Marcelo de Lima Henrique: pequenos erros não fazem a diferença

O árbitro da primeira ‘batalha’ entre Santos e Corinthians quase complica a partida

Por Eduardo do Carmo

Santos e Corinthians. Dois alvinegros em jogo inédito na Libertadores, porém apenas um disputará a final. E quem será este time? Com tanto equilíbrio, é impossível apostar em um vencedor. Assim que o confronto semifinal foi definido, todos tinham a certeza de um grande jogo, mas a grande preocupação sempre foi a definição da arbitragem.

Marcelo não comprometeu o resultado final (AG Estado)

Eis que Marcelo de Lima Henrique foi o escolhido para apitar o jogo. O árbitro foi auxiliado por Dilbert Pedrosa e Roberto Braatz. Sem lances duvidosos de ataque, os assistentes tiveram pouco trabalho e acertaram todos os impedimentos e demais lances. Já o principal ‘homem de preto’ do trio de arbitragem não teve tanto sossego.

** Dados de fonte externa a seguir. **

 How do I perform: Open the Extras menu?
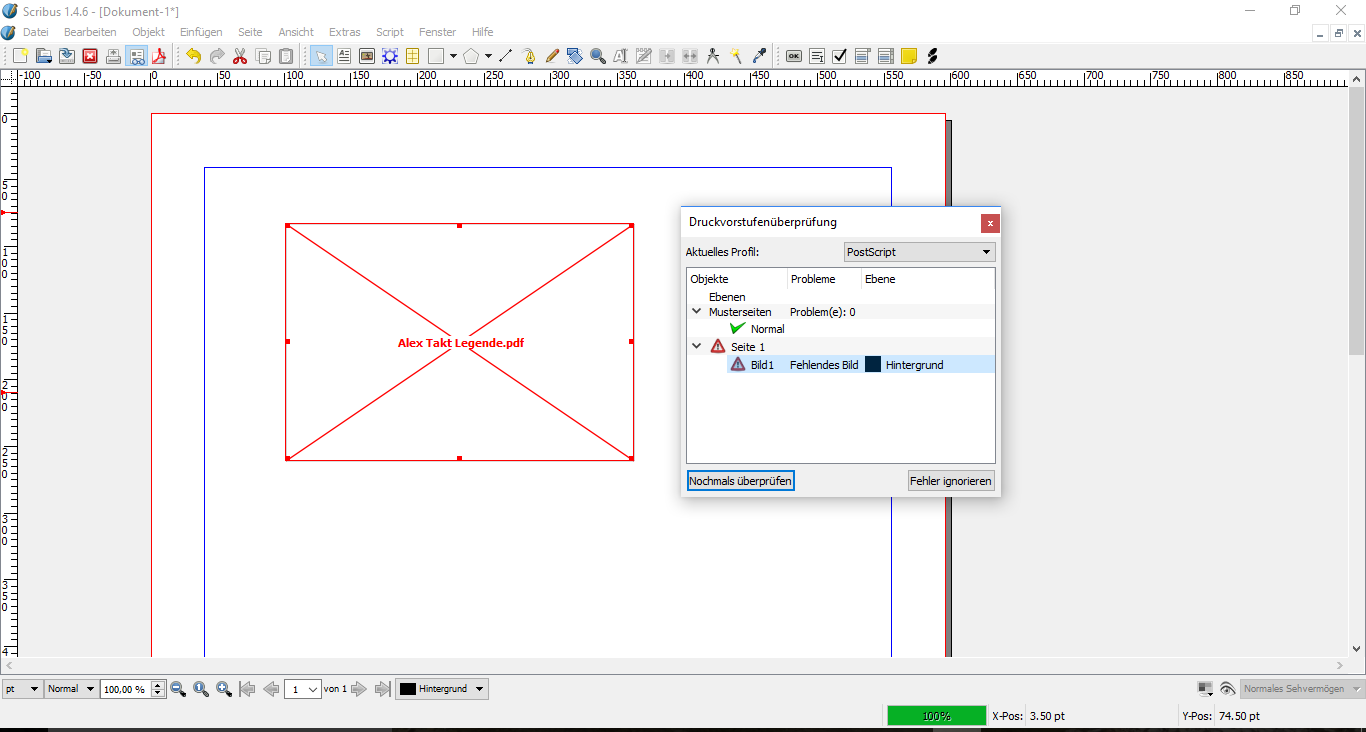345,32
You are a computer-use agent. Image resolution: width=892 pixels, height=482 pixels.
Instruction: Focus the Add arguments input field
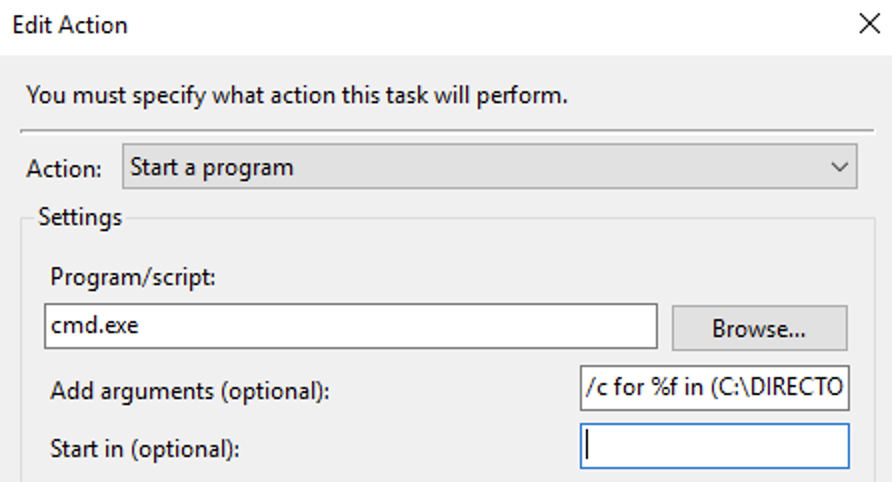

O primeiro tempo foi tranquilo, mas a segunda etapa reservou grandes emoções. Marcelo de Lima mostrou cartão amarelo para Neymar em uma falta, sem bola em Leandro Castán, que para muitos era ocasião de outra cor, o vermelho.

Em seguida, o vermelho veio para a equipe do Corinthians. Emerson Sheik, autor do gol da vitória corinthiana, fez falta dura em Neymar, levou o segundo amarelo e foi para o chuveiro mais cedo. No entanto, os jogadores do Corinthians reclamaram do fato do craque santista não ter sido expulso anteriormente.
Nesse momento, houve uma pequena confusão, mas aos poucos a situação se acalmou. Algumas faltas, para os dois lados, foram marcadas incorretamente.

Em um dos lances, Durval pisou em Jorge Henrique, que revidou empurrando o zagueiro, mas o árbitro nada fez.

A arbitragem não influenciou o resultado, algo bom para o futebol brasileiro, que presencia diversos placares alterados por erros grotescos. Porém, alguns pequenos erros, que passam despercebidos, podem ser evitados para o melhor andamento do espetáculo.

Na partida de volta, Leandro Pedro Vuaden será o responsável pelo apito. Com 17 partidas sul-americanas no currículo, o gaúcho de 36 anos, transmite maior confiança. Além disso, teve uma ótima arbitragem na fase anterior, no jogo entre Corinthians e Vasco, pelas quartas-de-final da competição.